Kenai Resources Ltd.

Kenai Resources Ltd.

January 25, 2011 10:19 ET

Kenai Increases Private Placement

VANCOUVER, BRITISH COLUMBIA--(Marketwire - Jan. 25, 2011) - Mr. Greg Starr, President of Kenai Resources Ltd. (TSX VENTURE:KAI) ("Kenai") announces that due to strong demand, Kenai has increased the private placement announced on January 17, 2011 from $5,000,000 to $6,000,000. These funds will be raised by Kenai issuing up to 24,000,000 units at a price of $0.25 per unit, each unit consisting of one common share and one-half of one share purchase warrant. Each whole warrant will entitle the holder, on exercise, to purchase one common share at a price of $0.35 for a period of two years from the date of issue. 

Finder's fees may be payable on a portion of the private placement, in accordance with the policies of the TSX Venture Exchange. 

A substantial portion of the net proceeds of the private placement will be used to fund Kenai's acquisition costs and initial exploration and development commitments under its option to purchase up to a 100% interest in the Sao Chico gold project located in Northern Brazil. The balance of the funds will be used for working capital purposes. Details of Kenai's investment in the Sao Chico project can be found in its news release dated September 21, 2010.

About Kenai Resources:

Kenai is a Canadian company focused on precious mineral project exploration and development, towards early significant gold production.
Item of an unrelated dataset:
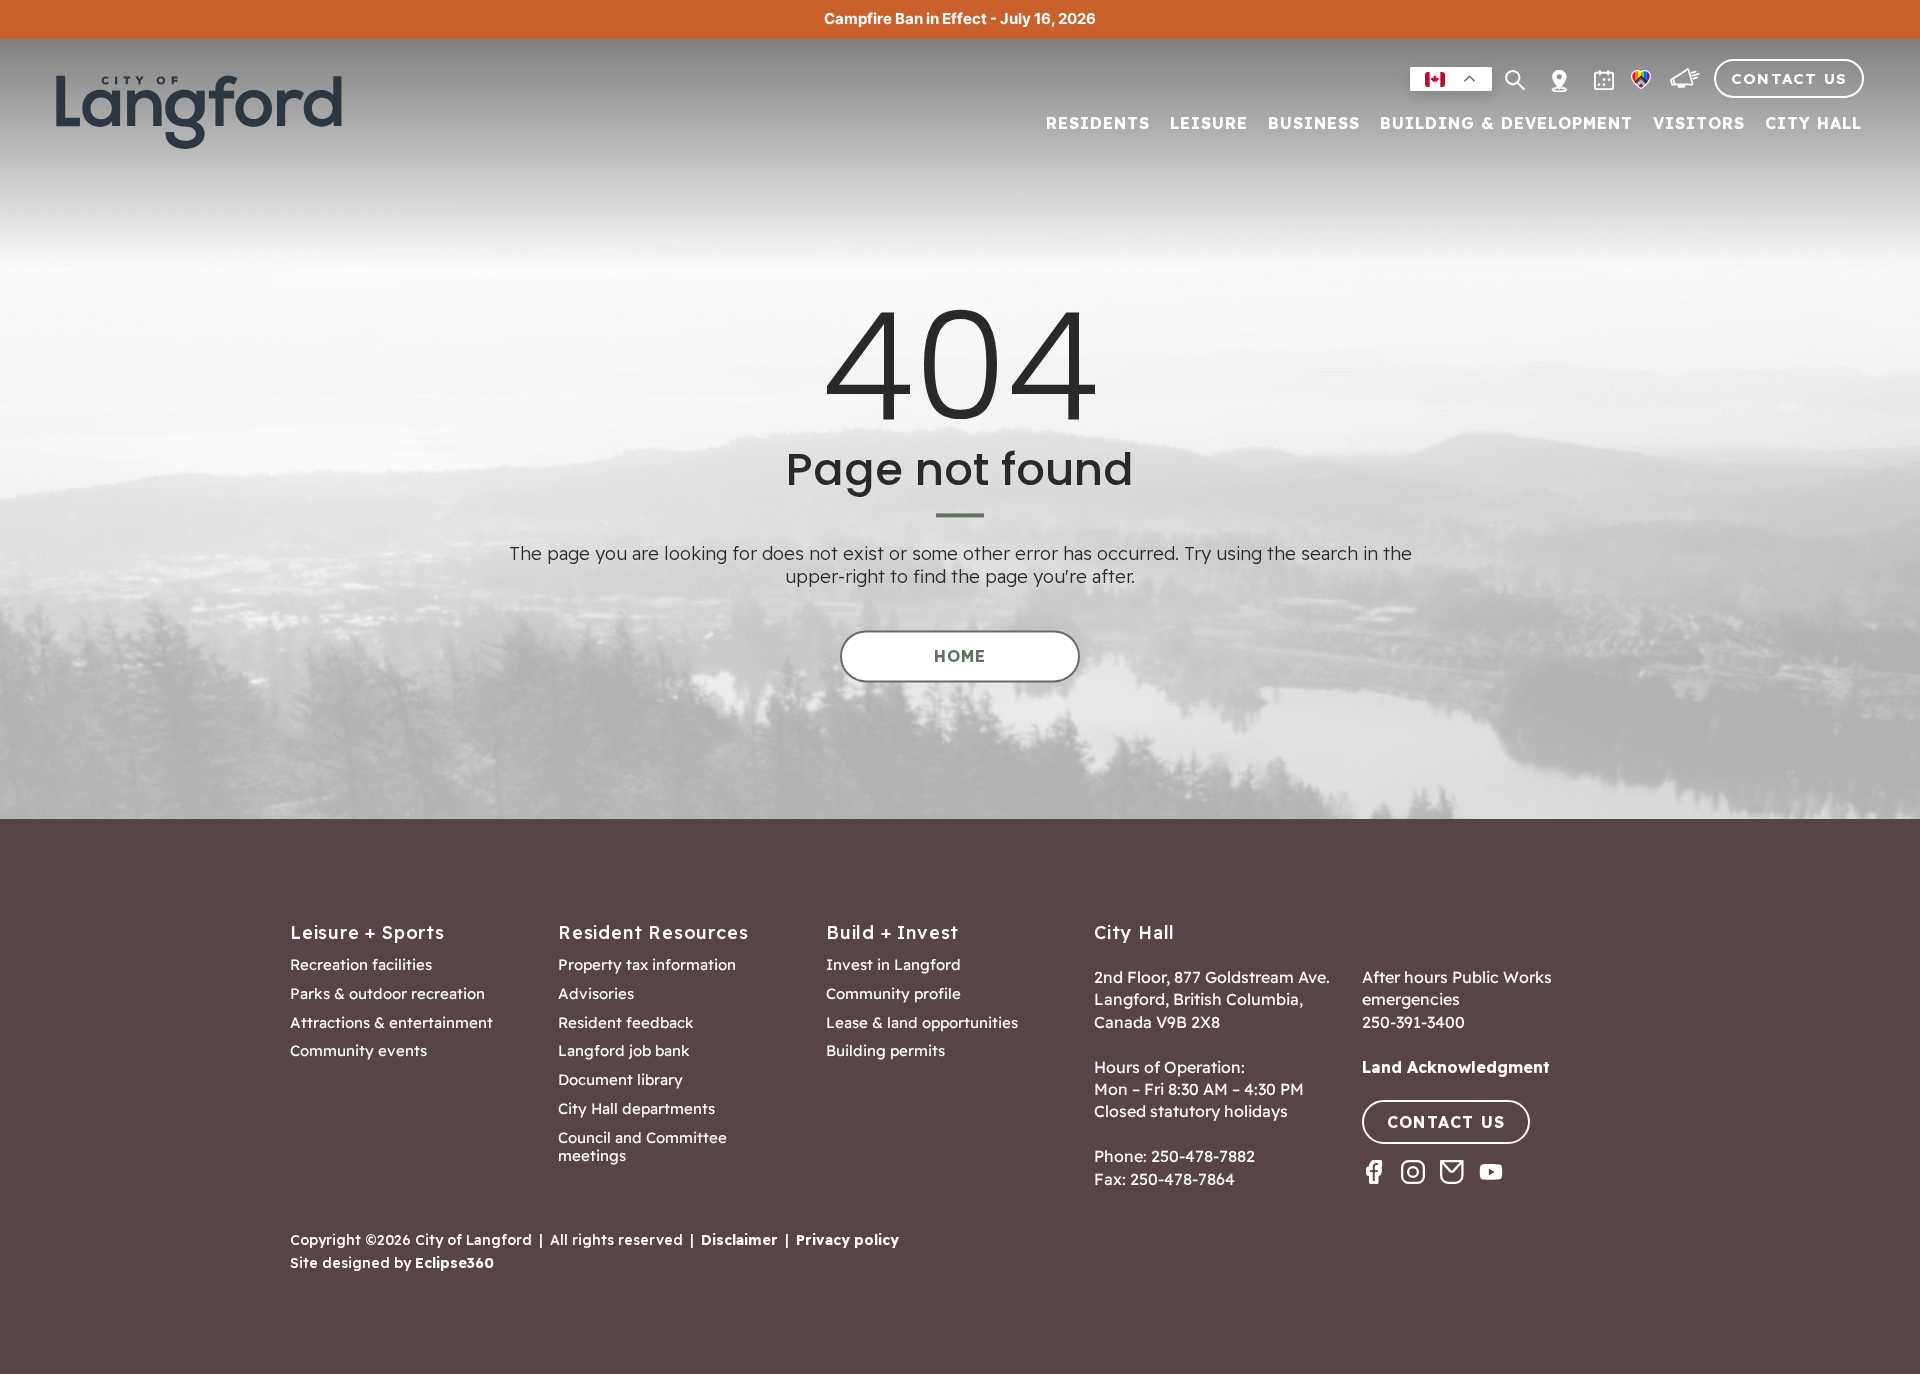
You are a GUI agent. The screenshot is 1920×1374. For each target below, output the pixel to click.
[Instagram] (1420, 1189)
In addition to the Sao Chico gold project in Brazil, Kenai is also involved in exploration of the wholly-owned Quartz Mountain and Hope Butte gold epithermal gold projects in South-Eastern Oregon, both located in Malheur County, close to the Oregon border with Idaho. 

On behalf of the Board of Directors of Kenai Resources Ltd.

Greg Starr, President and CEO

Forward-Looking Statements: Statements in this release that are forward-looking statements are subject to various risks and uncertainties concerning the specific factors disclosed and elsewhere in the company's periodic filings with Canadian securities regulators. Specifically, completion of the private placement of up to $6,000,000 is subject to a number of conditions, including but not limited to, TSX Venture Exchange acceptance. There can be no assurance that the private placement will be completed as proposed or at all. Such information contained herein represents management's best judgment as of the date hereof based on information currently available. The company does not assume the obligation to update any forward-looking statement.

Shares Outstanding: 35,906,734 

Neither the TSX Venture Exchange nor its Regulation Services Provider (as that term is defined in the policies of the TSX Venture Exchange) accepts responsibility for the adequacy or accuracy of this release.